Saturday, August 21, 2010
NEW URBANISM ROAD TRIP -- PART 2
NEW URBANISM ROAD TRIP -- PART 2
We race up I-95 north to St. Lucie County. The drive serves as our orientation to all that is overbuilt and wrong with South Florida. Snarled traffic, auto dependence, endless rooflines of lifeless suburbs in the horizon all point to the conclusion that we could benefit from simpler, neighborhood-oriented development.
The first stop is Fort Pierce, a town that forgot its best asset – its waterfront on the Indian River Lagoon.
“Not that long ago, there were parking lots and the waterfront was barricaded off,” said town planner and architect Ramon Trias when he was the city’s development director. “The marina was almost shut down, there was barb wire in the water – it was almost unworkable.”
Today, Fort Pierce is enjoying a renaissance in which its old urbanism – walkable city blocks with historic buildings – meets New Urbanism. Dover, Kohl & Partners developed a plan to link the historic buildings with the waterfront via a new marina pavilion, a new public library and a landscaped roundabout.
The new library on the waterfront is getting a public plaza with benches, landscaping and interactive fountains.
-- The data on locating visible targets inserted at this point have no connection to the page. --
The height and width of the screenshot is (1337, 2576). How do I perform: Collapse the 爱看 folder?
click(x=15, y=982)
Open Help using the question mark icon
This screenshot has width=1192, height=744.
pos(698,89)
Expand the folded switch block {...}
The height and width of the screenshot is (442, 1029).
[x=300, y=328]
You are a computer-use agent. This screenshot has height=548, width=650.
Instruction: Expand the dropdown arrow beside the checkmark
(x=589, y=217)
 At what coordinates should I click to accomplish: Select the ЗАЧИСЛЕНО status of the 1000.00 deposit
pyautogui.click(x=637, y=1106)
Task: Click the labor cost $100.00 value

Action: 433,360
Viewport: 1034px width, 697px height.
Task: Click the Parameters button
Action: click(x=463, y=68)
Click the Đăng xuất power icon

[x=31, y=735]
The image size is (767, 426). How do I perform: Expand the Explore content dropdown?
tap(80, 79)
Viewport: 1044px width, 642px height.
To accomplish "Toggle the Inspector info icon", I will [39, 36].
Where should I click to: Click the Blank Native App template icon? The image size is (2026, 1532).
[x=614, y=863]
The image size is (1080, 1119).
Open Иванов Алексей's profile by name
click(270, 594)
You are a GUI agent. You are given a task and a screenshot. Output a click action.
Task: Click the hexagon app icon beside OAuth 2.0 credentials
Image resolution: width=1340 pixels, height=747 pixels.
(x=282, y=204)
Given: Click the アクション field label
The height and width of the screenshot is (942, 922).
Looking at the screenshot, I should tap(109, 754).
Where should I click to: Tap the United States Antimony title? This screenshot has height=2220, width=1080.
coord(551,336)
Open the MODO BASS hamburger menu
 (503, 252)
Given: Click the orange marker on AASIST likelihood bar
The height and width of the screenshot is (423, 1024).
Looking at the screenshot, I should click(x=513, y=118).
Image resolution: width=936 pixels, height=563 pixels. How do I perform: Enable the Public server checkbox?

The public defender’s office downtown is worth noting – the colorful art deco confection is a new building, but it looks like it was built in the ‘30s.
The landmark Sunrise Theater has been restored to its 1920s grandeur. The 1,200-seat building closed in the 1980s, has been reborn as a performing arts center drawing top-notch acts.
“Fort Pierce has so many restored Mediterranean buildings and so much activity in its downtown; it’s a perfect blend of Old Florida and New Urbanism,” Trias said.